> [WHAT YOU HAVE TO DO] Nothing but the lines from the one containing "Task: Click the red delete X icon" to the end of the data should be copied, exactly, and the pictures stay out.

> [RECORD SET]
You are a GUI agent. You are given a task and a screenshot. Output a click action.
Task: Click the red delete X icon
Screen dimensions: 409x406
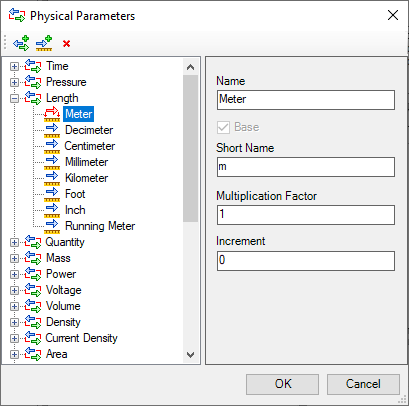[x=66, y=43]
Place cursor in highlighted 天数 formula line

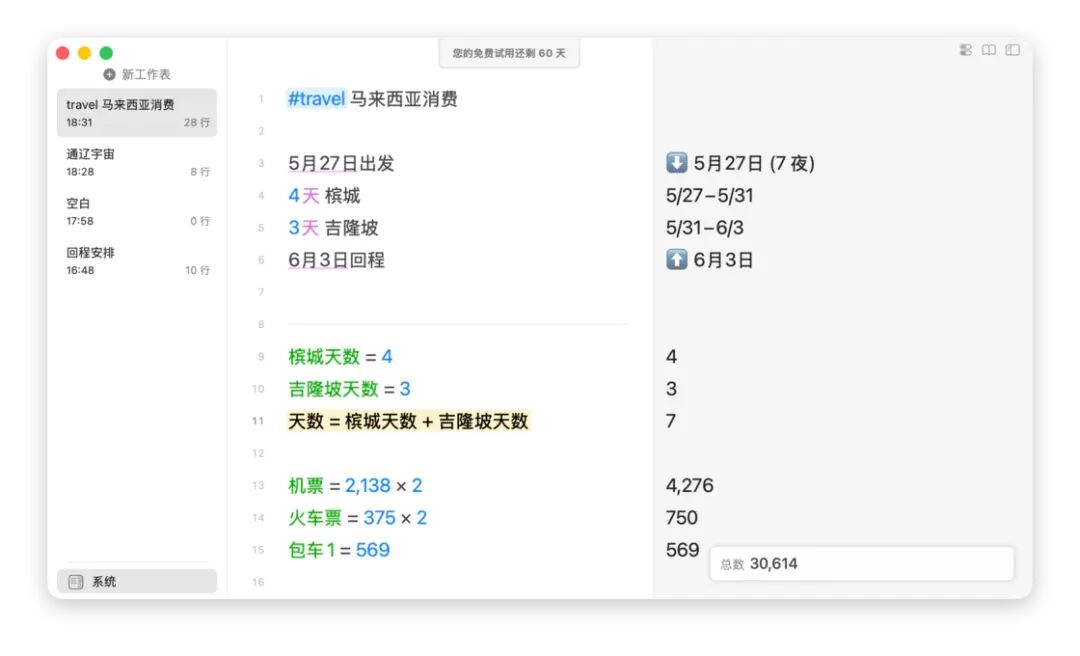[408, 421]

> [EXERCISE RESPONSE]
Task: Click the red delete X icon
Screen dimensions: 409x406
[x=66, y=43]
Place cursor in highlighted 天数 formula line

[408, 421]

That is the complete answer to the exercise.